The mistake most teams make is conflating the two. They build Skills that depend on CLI tools (which half of AI environments can’t run) or they try to encode business logic into MCP servers (which should be standardized connectors, not business rules).
The clean architecture: MCP for access, Skills for knowledge. Connectors and manuals. Both part of the harness, serving different purposes.
Extended thinking is load-bearing
One of the most striking findings from the last two months came from an engineer who meticulously tracked Claude Code’s performance before and after Anthropic reduced thinking token visibility. The data is damning.
When thinking depth was reduced, the read-to-edit ratio collapsed from 6.6 to 2.0. The model stopped reading code before modifying it. Stop hook violations jumped from zero to 173. User frustration indicators nearly doubled. Session autonomy dropped from 30+ minute runs to stalling every couple of minutes.
The same user effort produced drastically worse results. The engineer estimates that degraded thinking wastes 15-20x more compute per useful outcome than full thinking depth. Cutting thinking tokens to save money actually costs more.
This is a harness insight, not a model insight.
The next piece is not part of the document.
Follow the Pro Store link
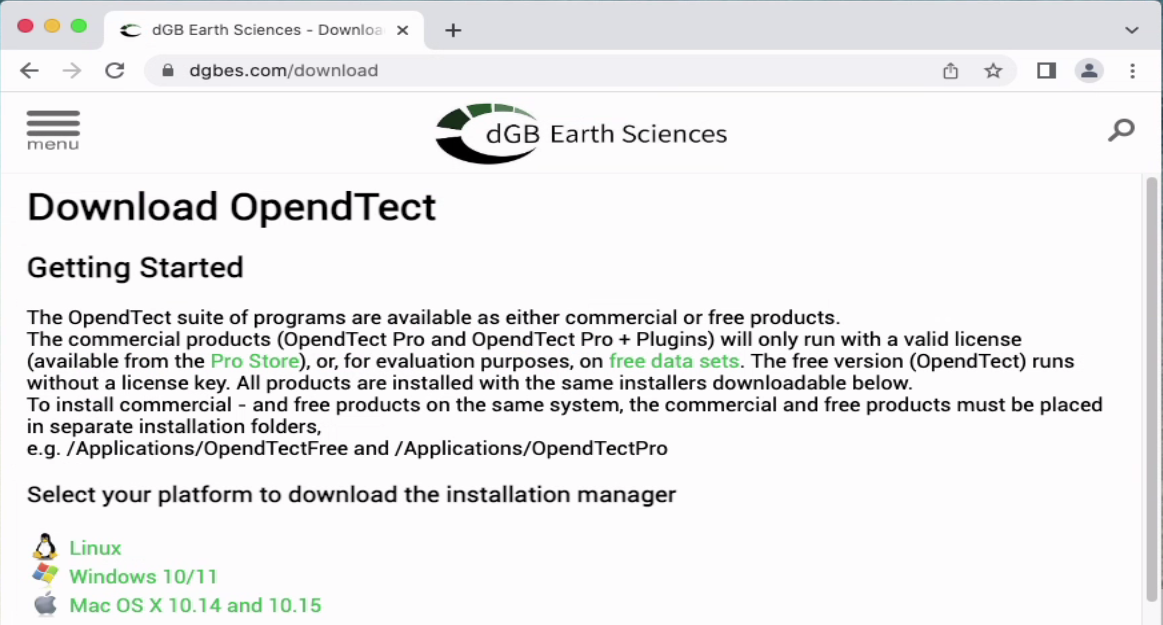tap(255, 361)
The thinking tokens aren’t just the model “being smart.” They’re structurally required for planning, convention adherence, and self-correction. The harness architecture that allocates token budgets determines whether you get a capable agent or an expensive autocomplete.
What this means for engineering teams
If you’re building with AI agents or building products that use them, here’s the shift: stop optimizing for model selection and start optimizing for harness design.
Practically:
Invest in context, not prompts. Build systems that automatically gather relevant context (git status, project conventions, architectural decisions) before the model sees anything. The best prompt in the world can’t compensate for missing context.
Enforce mechanically, instruct minimally. Every rule in your CLAUDE.md that could be a lint rule or a CI check is a rule that will eventually be violated. Move constraints downstream into deterministic enforcement.
Design your feedback loops. The gap between “agent makes a mistake” and “something catches it” is the gap that determines your code quality. Shrink it relentlessly.
Treat your harness as a product. Version it. Test it. Iterate on it. The difference between a team that ships well with AI and a team that fights it daily is almost always in the harness, not the model.
The model race gets all the headlines. But the teams that are actually shipping great software with AI agents right now? They figured out that the harness is where the leverage lives.